(The records Opens)

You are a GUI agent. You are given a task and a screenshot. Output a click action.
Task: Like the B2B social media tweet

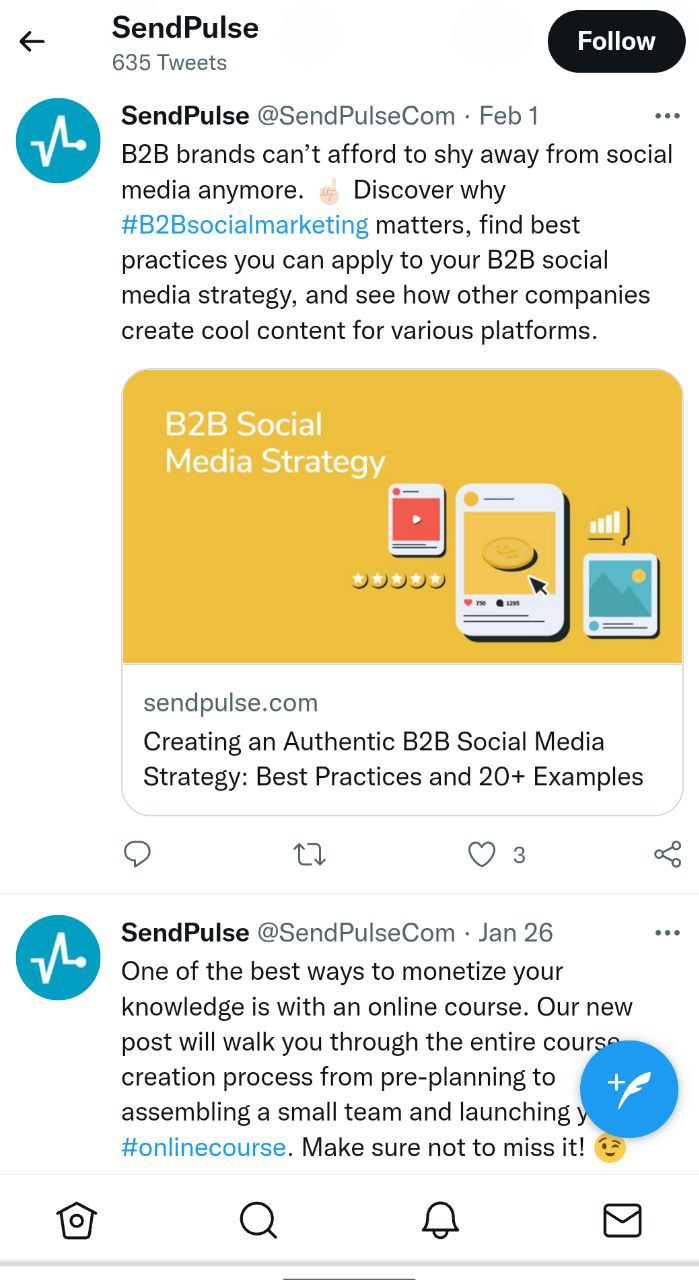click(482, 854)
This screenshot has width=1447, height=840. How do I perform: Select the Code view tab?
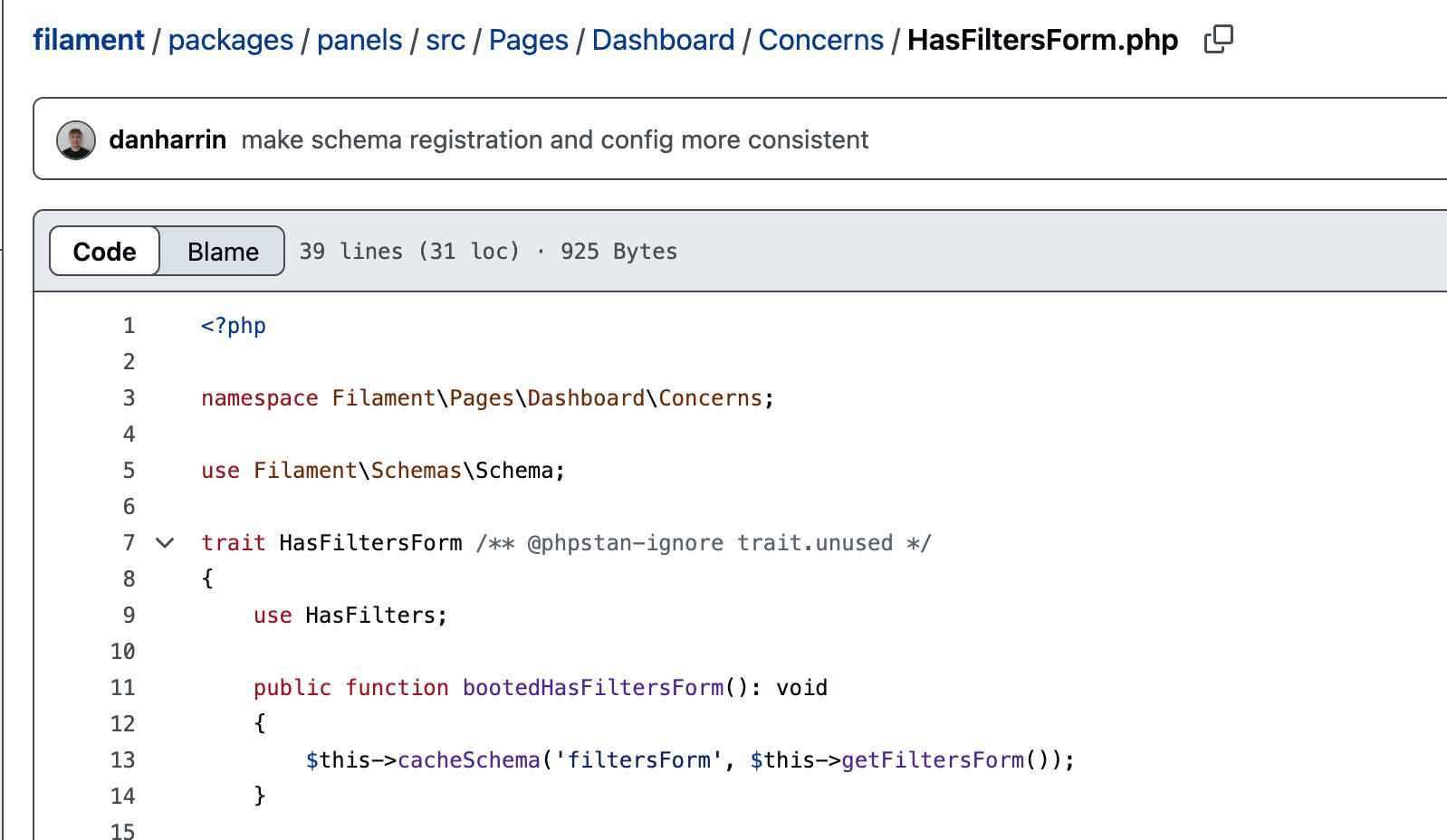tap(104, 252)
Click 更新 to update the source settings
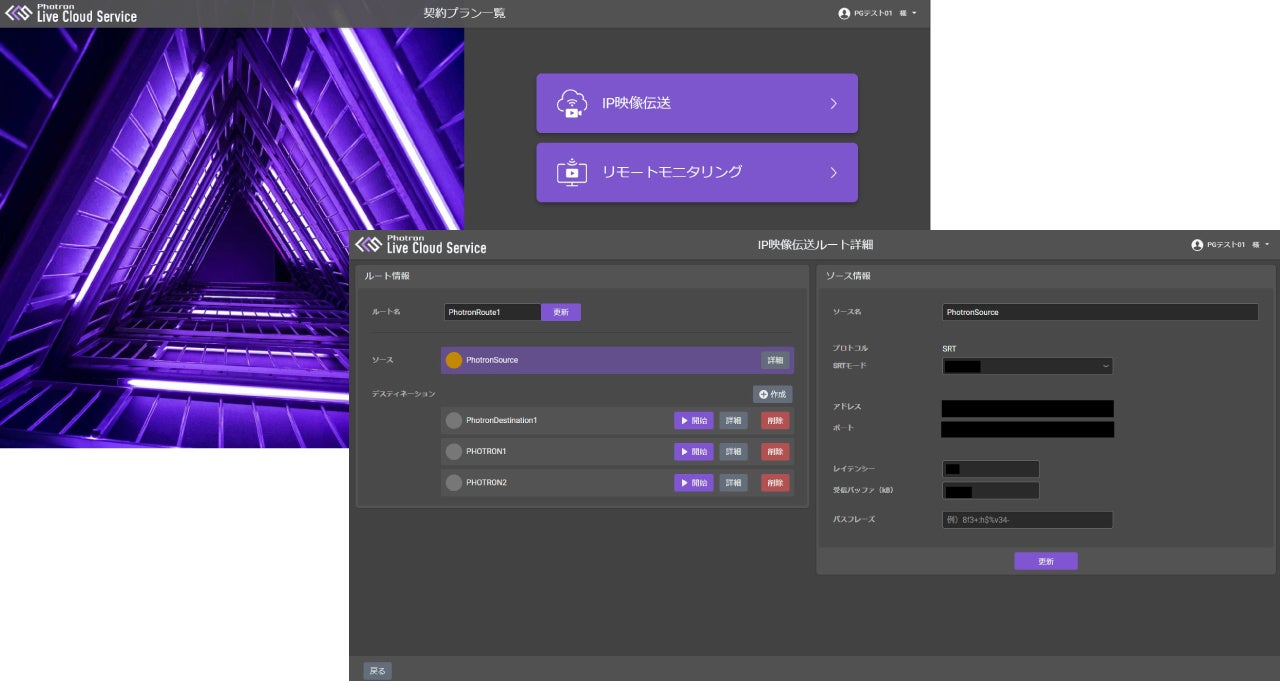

(The records Closes)

__Exercise goal__
All entries above are to be restated exactly, with every image omitted.

__Exercise result__
You are a GUI agent. You are given a task and a screenshot. Output a click action.
Task: Like the B2B social media tweet

click(482, 854)
This screenshot has width=1447, height=840. How do I perform: Select the Code view tab?
tap(104, 252)
Click 更新 to update the source settings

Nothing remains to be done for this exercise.